Friday, January 22, 2010

Indiana Owen-Jones is back: 'How to Live a Simple Life'

Just the other day the thought crossed my mind 'it's January, there must be a Peter Owen-Jones series coming up'. Then I wondered if there was anything else he could do after Extreme Pilgrim, and Around the World in 80 Faiths.

There is: How to Live a Simple Life is billed to air on BBC2 'in the Spring'. I hope they time it to coincide with Lent. Here's some of the blurb

Anglican priest, Peter Owen Jones, goes back to basics to try and live a simple and more meaningful life, inspired by the teachings of St Francis of Assisi, for a major new BBC Two series – How To Live A Simple Life.

The series was filmed over an eight-month period in Pete's small Sussex country village of Firle. Like millions of others Pete felt caught up in a pointless frenzy of spending.

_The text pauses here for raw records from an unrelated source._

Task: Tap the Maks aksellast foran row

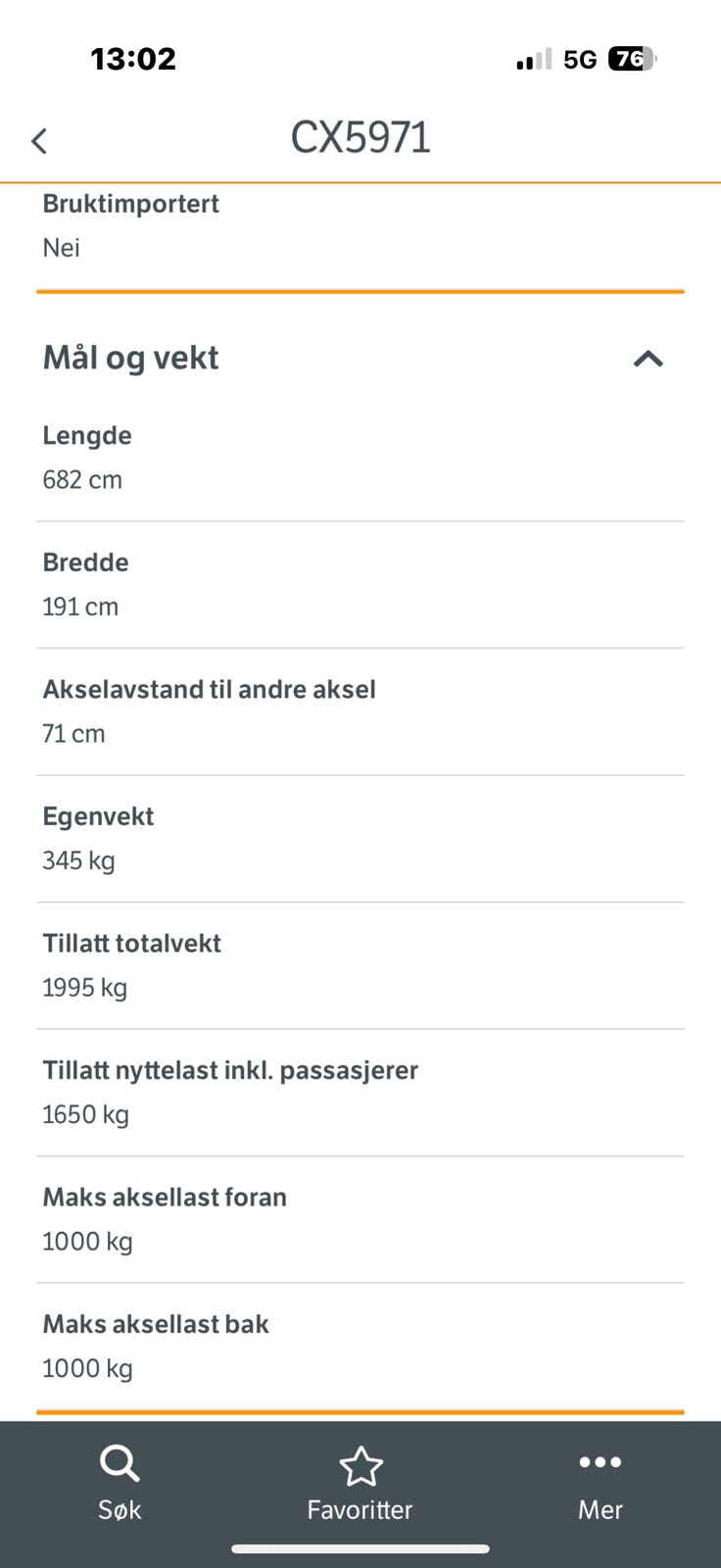Action: [360, 1219]
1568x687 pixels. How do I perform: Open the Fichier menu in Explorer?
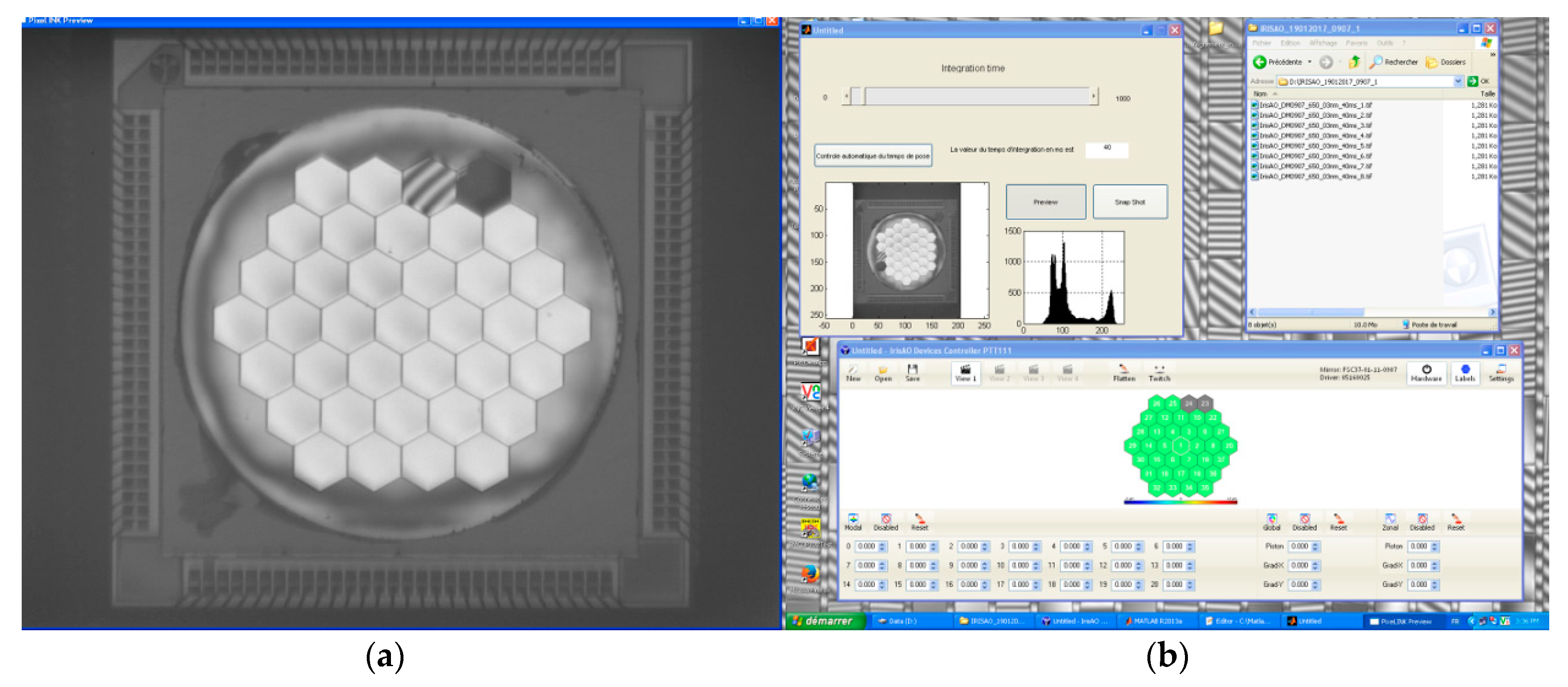pyautogui.click(x=1261, y=43)
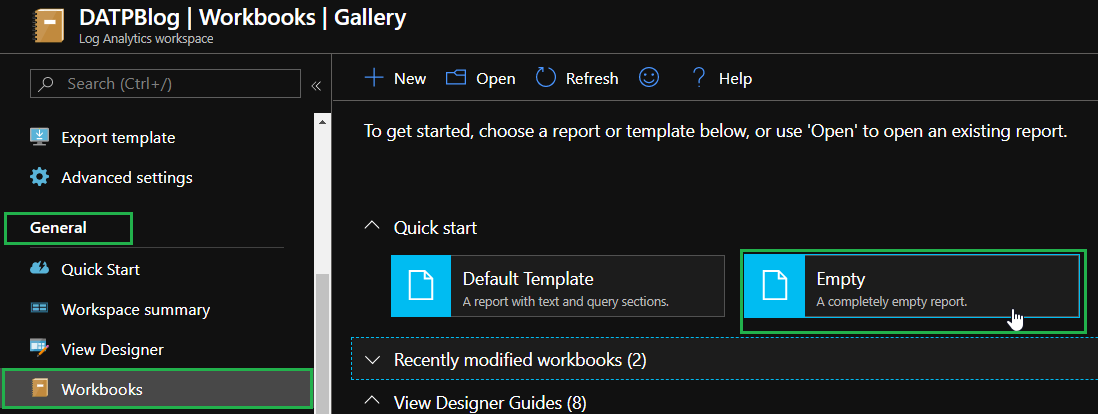The image size is (1098, 414).
Task: Click the Default Template document icon
Action: coord(421,286)
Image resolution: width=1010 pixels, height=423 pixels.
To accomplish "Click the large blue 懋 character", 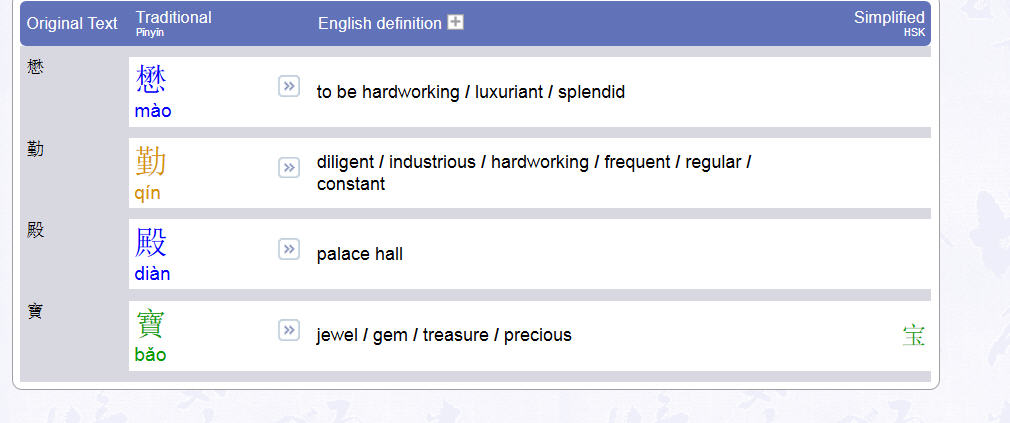I will pyautogui.click(x=151, y=80).
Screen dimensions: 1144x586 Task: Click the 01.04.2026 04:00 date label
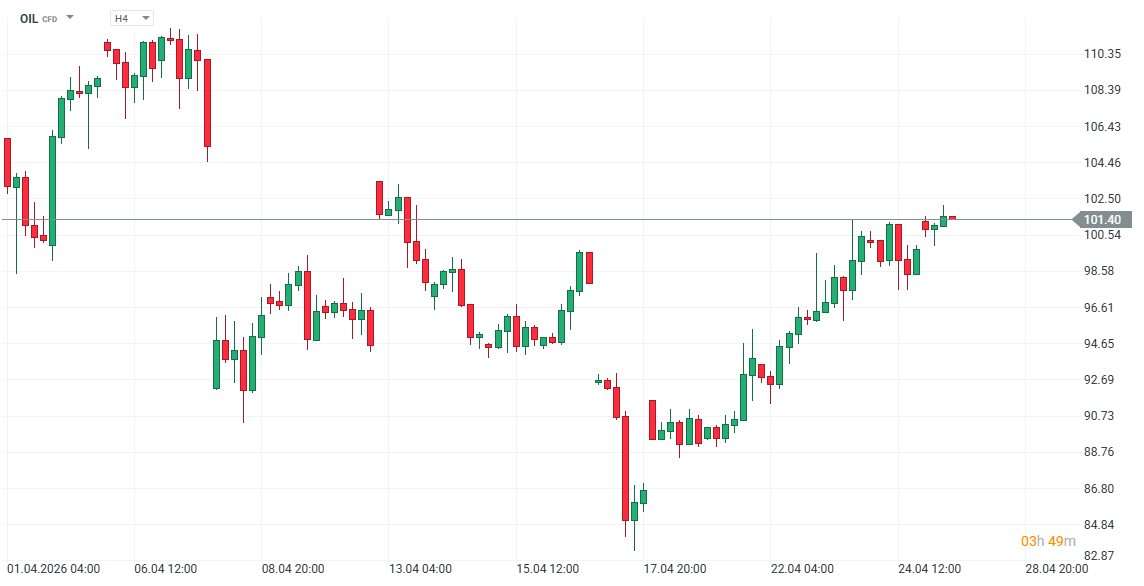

St Francis was inspired by Jesus' sermon in the Gospel to live a life of "voluntary poverty" as the key to deeper relations with both nature and your fellow being.

Pete must grow his own crops, raise chickens, barter his skills for cuts of meat and even live without money.

He has to throw himself at the mercy of his community in the village of Firle, and ultimately at the mercy of total strangers, as he takes to the road without money, begging for food and accommodation.

After living a simple life, will Pete find that real meaning comes from helping one another rather than from mindless spending?

And are the best things in life really free?

On a similar theme, Andy Reed MP tried living on £5 a day last year, and you can read his blog on the subject. There's no question that we have to find a way to live on less: if everyone on the planet had the same consumption levels as the UK, we'd need 2 Earths to support it. The danger is that we watch one or two people downsize on our behalf, and feel that by watching it on TV and feeling vaguely approving we've done our bit. It's going to take a lot more than that.

Looking forward to it: I'm not always on the same page as POJ, but he's very watchable, and I love his ability to throw himself into things. There's a childlike enthusiasm there which I envy.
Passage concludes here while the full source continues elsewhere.